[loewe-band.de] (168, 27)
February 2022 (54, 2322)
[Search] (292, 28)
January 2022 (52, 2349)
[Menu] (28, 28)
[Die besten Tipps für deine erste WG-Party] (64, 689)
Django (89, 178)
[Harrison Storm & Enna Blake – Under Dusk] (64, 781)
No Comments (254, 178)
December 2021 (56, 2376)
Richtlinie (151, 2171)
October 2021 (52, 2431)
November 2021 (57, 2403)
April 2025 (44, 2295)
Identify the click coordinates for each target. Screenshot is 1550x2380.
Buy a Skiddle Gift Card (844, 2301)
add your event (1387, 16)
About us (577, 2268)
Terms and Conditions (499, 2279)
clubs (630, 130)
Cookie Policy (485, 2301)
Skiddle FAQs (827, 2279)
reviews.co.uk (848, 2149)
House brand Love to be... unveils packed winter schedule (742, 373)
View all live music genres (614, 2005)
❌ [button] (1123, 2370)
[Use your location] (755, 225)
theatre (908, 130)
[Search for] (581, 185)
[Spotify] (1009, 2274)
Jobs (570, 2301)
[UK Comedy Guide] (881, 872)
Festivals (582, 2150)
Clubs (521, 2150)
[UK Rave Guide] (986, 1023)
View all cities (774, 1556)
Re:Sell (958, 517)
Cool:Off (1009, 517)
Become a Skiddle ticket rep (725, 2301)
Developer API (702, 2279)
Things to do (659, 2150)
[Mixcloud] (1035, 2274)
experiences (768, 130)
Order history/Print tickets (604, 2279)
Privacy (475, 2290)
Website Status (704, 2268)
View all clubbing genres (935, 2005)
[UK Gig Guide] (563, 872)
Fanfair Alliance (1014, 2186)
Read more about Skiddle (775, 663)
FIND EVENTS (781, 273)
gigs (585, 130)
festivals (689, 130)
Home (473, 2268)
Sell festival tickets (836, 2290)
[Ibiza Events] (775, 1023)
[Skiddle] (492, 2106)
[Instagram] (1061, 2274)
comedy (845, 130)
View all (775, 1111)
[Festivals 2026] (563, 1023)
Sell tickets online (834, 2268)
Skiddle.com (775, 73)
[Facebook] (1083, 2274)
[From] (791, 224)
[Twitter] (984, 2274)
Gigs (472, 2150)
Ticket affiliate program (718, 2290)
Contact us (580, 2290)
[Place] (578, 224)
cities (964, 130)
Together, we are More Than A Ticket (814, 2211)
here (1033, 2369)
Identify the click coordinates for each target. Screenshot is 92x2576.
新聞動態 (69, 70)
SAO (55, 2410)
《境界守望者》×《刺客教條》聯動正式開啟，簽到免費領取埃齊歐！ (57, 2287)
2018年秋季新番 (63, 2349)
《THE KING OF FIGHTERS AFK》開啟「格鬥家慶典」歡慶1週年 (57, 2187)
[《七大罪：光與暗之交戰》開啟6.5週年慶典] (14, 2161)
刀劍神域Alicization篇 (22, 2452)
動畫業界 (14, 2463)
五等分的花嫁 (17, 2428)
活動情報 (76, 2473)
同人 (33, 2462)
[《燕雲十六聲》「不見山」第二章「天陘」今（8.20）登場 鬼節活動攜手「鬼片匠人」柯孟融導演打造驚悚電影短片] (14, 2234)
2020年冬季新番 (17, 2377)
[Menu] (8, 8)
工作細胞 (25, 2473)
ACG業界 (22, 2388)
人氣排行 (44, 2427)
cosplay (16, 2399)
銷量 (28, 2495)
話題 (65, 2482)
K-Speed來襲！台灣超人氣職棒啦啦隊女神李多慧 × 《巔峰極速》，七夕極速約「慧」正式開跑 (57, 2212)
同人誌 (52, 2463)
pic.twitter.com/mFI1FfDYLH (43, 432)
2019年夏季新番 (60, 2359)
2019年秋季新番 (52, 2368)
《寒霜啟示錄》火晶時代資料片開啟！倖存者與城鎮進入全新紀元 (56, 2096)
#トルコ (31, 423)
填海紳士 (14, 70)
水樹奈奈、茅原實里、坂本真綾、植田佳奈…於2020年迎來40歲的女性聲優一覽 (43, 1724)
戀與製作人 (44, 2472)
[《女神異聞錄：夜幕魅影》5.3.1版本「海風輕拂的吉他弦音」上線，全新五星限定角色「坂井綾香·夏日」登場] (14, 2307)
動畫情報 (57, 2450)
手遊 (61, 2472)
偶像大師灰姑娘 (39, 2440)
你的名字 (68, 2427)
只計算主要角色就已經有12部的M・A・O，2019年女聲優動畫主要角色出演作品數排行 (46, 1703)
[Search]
•••••
All lines above from the line with "Re:Sell (958, 517)" through the line with "同人誌 (52, 2463)", both included, are to be set down exactly, with nothing else.

■ RESPONSE BELOW
Re:Sell (958, 517)
Cool:Off (1009, 517)
Become a Skiddle ticket rep (725, 2301)
Developer API (702, 2279)
Things to do (659, 2150)
[Mixcloud] (1035, 2274)
experiences (768, 130)
Order history/Print tickets (604, 2279)
Privacy (475, 2290)
Website Status (704, 2268)
View all clubbing genres (935, 2005)
[UK Gig Guide] (563, 872)
Fanfair Alliance (1014, 2186)
Read more about Skiddle (775, 663)
FIND EVENTS (781, 273)
gigs (585, 130)
festivals (689, 130)
Home (473, 2268)
Sell festival tickets (836, 2290)
[Ibiza Events] (775, 1023)
[Skiddle] (492, 2106)
[Instagram] (1061, 2274)
comedy (845, 130)
View all (775, 1111)
[Festivals 2026] (563, 1023)
Sell tickets online (834, 2268)
Skiddle.com (775, 73)
[Facebook] (1083, 2274)
[From] (791, 224)
[Twitter] (984, 2274)
Gigs (472, 2150)
Ticket affiliate program (718, 2290)
Contact us (580, 2290)
[Place] (578, 224)
cities (964, 130)
Together, we are More Than A Ticket (814, 2211)
here (1033, 2369)
Identify the click coordinates for each target. Screenshot is 92x2576.
新聞動態 (69, 70)
SAO (55, 2410)
《境界守望者》×《刺客教條》聯動正式開啟，簽到免費領取埃齊歐！ (57, 2287)
2018年秋季新番 (63, 2349)
《THE KING OF FIGHTERS AFK》開啟「格鬥家慶典」歡慶1週年 (57, 2187)
[《七大罪：光與暗之交戰》開啟6.5週年慶典] (14, 2161)
刀劍神域Alicization篇 (22, 2452)
動畫業界 (14, 2463)
五等分的花嫁 (17, 2428)
活動情報 (76, 2473)
同人 (33, 2462)
[《燕雲十六聲》「不見山」第二章「天陘」今（8.20）登場 鬼節活動攜手「鬼片匠人」柯孟融導演打造驚悚電影短片] (14, 2234)
2020年冬季新番 (17, 2377)
[Menu] (8, 8)
工作細胞 (25, 2473)
ACG業界 (22, 2388)
人氣排行 (44, 2427)
cosplay (16, 2399)
銷量 (28, 2495)
話題 (65, 2482)
K-Speed來襲！台灣超人氣職棒啦啦隊女神李多慧 × 《巔峰極速》，七夕極速約「慧」正式開跑 (57, 2212)
同人誌 (52, 2463)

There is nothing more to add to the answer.